━━ DATA EXTRACT

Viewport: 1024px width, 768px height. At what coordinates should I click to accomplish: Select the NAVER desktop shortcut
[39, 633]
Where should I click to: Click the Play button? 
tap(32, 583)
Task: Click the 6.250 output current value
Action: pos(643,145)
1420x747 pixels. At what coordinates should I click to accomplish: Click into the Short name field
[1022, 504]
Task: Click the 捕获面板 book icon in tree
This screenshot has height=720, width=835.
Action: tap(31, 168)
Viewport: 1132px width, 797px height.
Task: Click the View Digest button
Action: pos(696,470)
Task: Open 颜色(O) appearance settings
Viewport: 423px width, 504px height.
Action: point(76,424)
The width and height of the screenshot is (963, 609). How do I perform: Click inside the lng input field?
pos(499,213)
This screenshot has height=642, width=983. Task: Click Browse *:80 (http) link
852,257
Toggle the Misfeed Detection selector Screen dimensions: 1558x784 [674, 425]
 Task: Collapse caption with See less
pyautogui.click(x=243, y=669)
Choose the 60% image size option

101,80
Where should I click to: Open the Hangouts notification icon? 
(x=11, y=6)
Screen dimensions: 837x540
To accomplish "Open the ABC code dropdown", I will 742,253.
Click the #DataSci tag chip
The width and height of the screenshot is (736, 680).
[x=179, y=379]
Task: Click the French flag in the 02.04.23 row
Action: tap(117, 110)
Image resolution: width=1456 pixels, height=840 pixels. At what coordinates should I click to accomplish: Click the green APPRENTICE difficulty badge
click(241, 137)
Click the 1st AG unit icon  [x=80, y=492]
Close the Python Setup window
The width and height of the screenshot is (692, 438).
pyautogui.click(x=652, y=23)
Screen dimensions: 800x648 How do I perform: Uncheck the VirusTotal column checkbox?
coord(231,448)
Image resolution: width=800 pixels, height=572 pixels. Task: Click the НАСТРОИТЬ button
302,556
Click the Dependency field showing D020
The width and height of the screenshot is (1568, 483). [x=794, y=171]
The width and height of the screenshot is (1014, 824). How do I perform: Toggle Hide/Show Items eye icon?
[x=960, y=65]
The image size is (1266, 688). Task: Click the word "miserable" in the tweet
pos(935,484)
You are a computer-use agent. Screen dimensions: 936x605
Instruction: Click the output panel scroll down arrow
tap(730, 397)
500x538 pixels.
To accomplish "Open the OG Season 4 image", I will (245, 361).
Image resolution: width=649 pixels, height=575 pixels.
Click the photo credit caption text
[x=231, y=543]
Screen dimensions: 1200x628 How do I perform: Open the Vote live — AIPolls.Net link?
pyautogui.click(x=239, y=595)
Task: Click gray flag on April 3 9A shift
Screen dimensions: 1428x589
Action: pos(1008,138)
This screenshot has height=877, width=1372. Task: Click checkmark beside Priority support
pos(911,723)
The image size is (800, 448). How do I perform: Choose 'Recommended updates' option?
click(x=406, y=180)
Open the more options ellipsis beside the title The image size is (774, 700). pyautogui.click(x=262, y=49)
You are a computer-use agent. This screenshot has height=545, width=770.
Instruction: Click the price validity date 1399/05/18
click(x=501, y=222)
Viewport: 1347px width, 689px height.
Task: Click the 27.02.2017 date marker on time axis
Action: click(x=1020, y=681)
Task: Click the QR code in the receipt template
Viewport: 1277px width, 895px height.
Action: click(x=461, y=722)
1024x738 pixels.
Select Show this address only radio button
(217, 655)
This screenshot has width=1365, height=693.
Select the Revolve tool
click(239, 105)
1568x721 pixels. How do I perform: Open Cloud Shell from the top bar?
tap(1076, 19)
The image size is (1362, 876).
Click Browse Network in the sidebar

━━━━

_WHAT NEEDS TO BE DONE_
In the records above, find every line that contains the word "agent" and copy it.

_RESPONSE TO THIS TASK_
You are a computer-use agent. Screen dimensions: 936x605
You are a computer-use agent. This screenshot has height=545, width=770.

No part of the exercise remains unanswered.